Gay, who has committed to racing just the 100m come London, has made a slow start to the season, but came through the US trials alongside Gatlin, the latter insisting they were ready to face the Jamaican challenge.
“We all have our eyes on that prize we want to get at the end,” Gatlin said. “If there are three Jamaicans we have to get out of the way, that will be our goal.” But athletics is not all about one man and his roadshow, although meeting organisers and the general public may beg to differ…
Track and field will be held from August 3-12, the last 10 days of the Games, at the newly-built Olympic Stadium, with an estimated 2,000 athletes competing in 47 events. The men will compete in 24 events and the women in 23, with the latter’s schedule lacking the gruelling 50km race walk.

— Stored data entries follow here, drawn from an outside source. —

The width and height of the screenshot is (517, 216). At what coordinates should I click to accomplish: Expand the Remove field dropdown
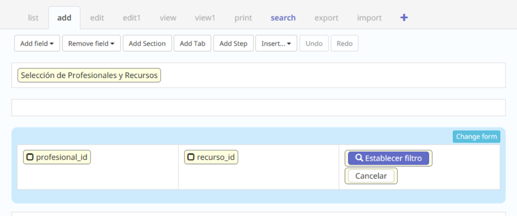(x=91, y=43)
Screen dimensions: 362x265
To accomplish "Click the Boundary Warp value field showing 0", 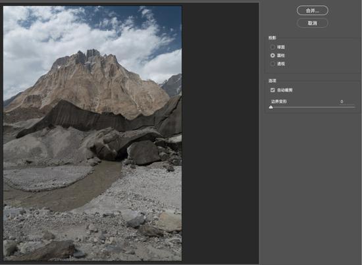I will click(x=342, y=101).
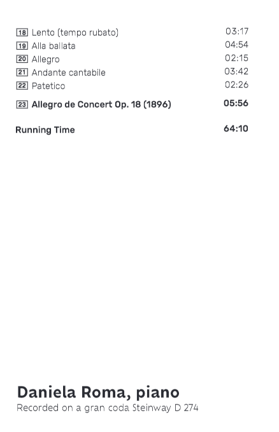The image size is (279, 432).
Task: Click Allegro de Concert Op. 18 title
Action: (x=101, y=104)
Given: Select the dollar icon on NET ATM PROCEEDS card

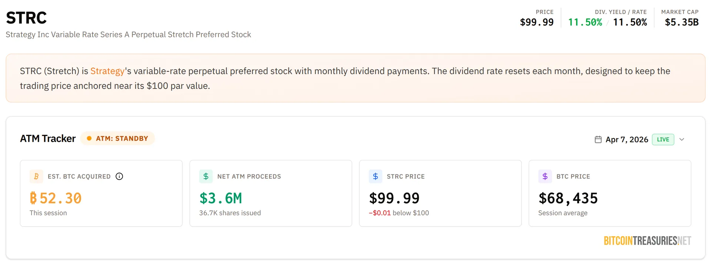Looking at the screenshot, I should (206, 176).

The US team suffered one of its worst showings in Olympics history but still finished atop the gold medal standings in Beijing thanks to its men’s 4x400m relay squad winning the penultimate race of the competition. The Americans finished with seven golds, nine silvers and seven bronzes for a total of 23. Russia came second with 18 medals (six gold, five silver, seven bronze and Jamaica third with six golds, three silvers and two bronzes.
Kenya bumped up their medal count to 14 (5-5-4) with gold medal-winning performances in the men’s 800m and women’s 1500m, and the late Samuel Wanjiru claiming the men’s marathon title. The US team, always happy to make their “minority” sport centre stage, will again be strong, with incredible strength in depth in the sprints and hurdles. On the track it remains to be seen how the Ethiopian duo of Kenenisa Bekele and Tirunesh Dibaba shape up against a formidable-looking Kenyan middle and long-distance team led by 800m world record holder David Rudisha. The two multi-medal-winning long-distance runners claimed the men and women’s 5000m and 10,000m doubles within a day of each other.
But Bekele is battling to regain his form after a two-year-long battle with an achilles tendon problem, and has so far looked off the pace. Dibaba, meanwhile, won in the 5000m at the New York Diamond League but will have her work cut out against stand-out Kenyan Vivian Cheruiyot, who claimed an impressive 5000-10,000m double at the world championships in Daegu.